▶ [TASK DESCRIPTION]: Your copy begins at the line with "550x396 pixels." and runs through the end of the data below. Set down only those lines exactly, without pictures.

▶ [DATA FOR PROCESSING]:
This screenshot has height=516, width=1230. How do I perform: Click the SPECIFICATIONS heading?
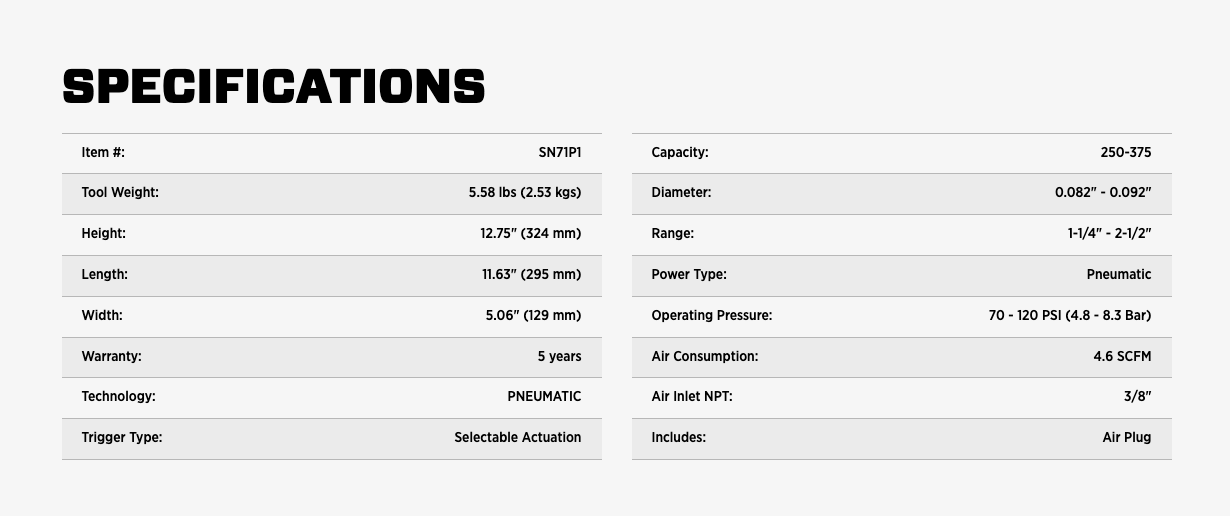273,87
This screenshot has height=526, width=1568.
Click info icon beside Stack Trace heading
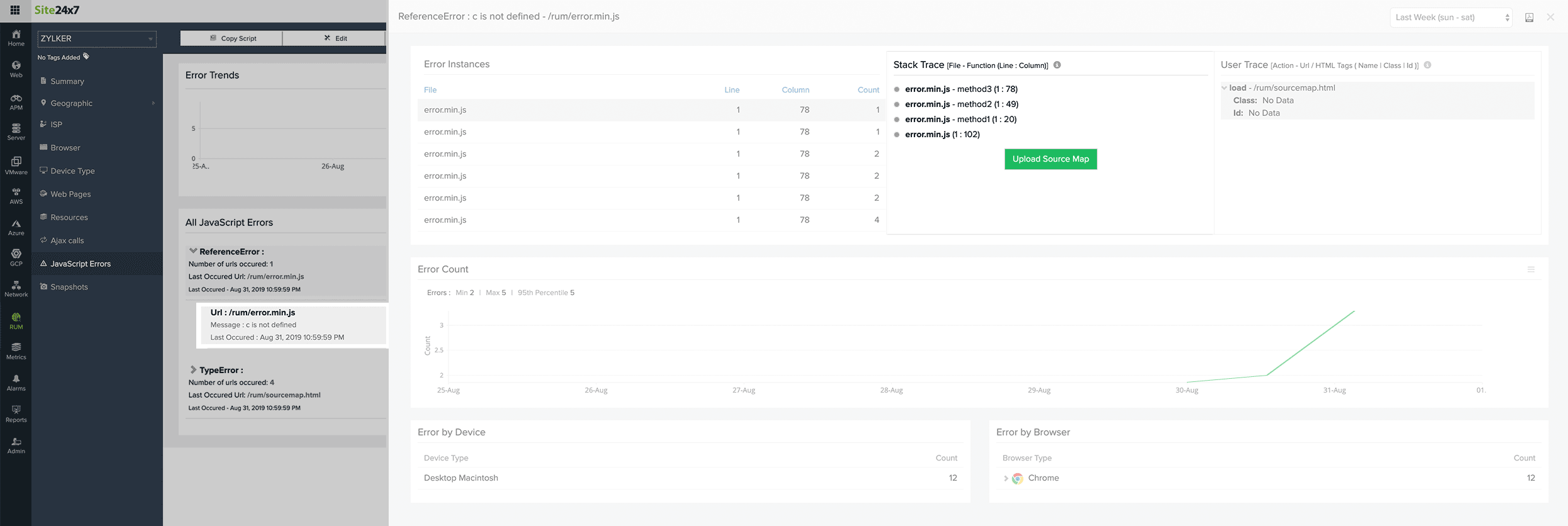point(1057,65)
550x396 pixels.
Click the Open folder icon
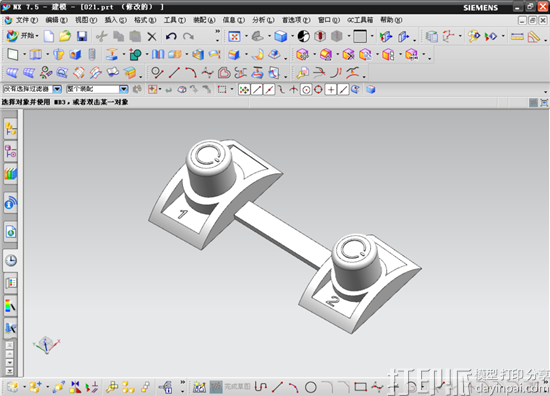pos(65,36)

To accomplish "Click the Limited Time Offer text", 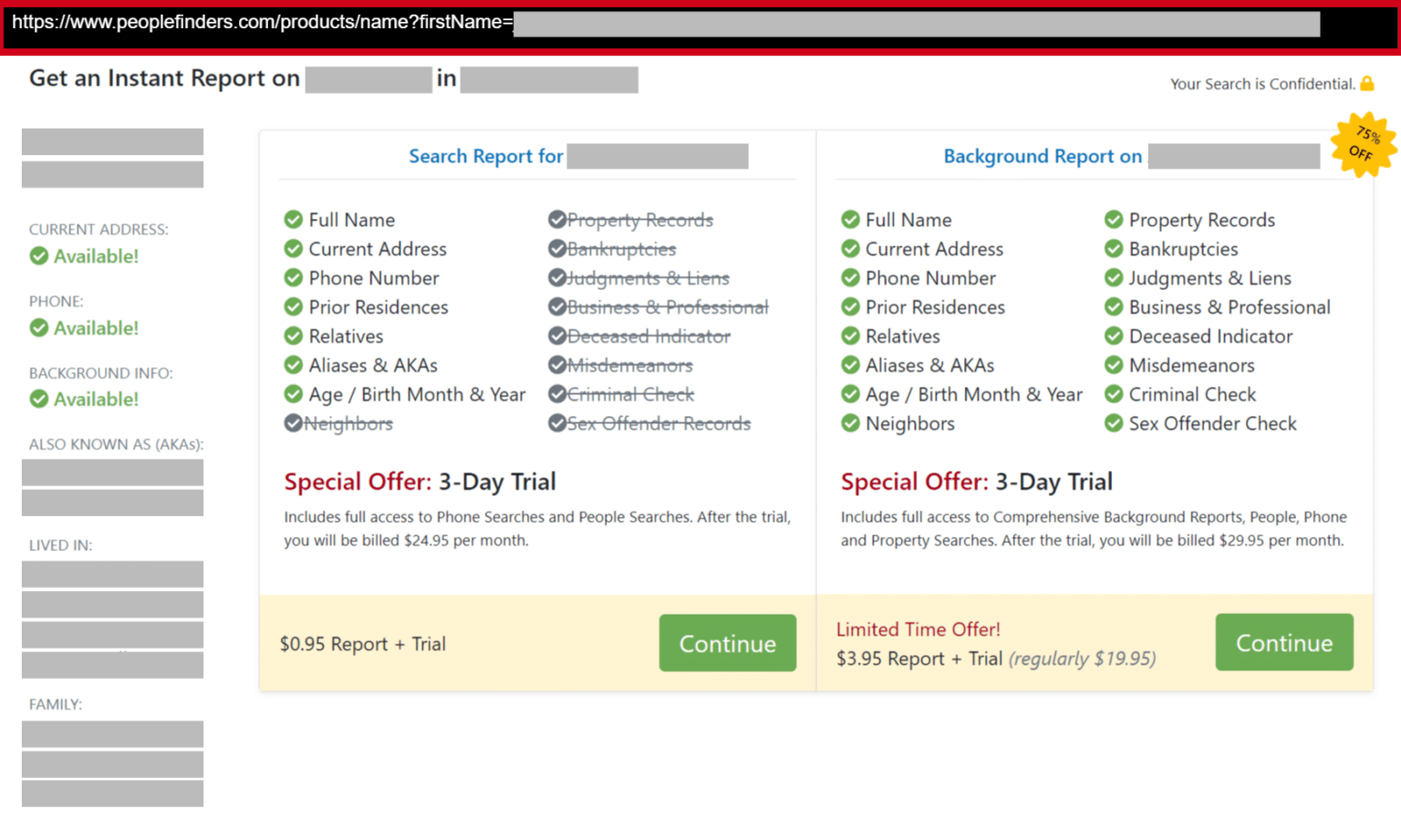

▶ [ANSWER BOX]:
550x396 pixels.
Click the Open folder icon
pos(65,36)

To accomplish "Click the Limited Time Offer text", 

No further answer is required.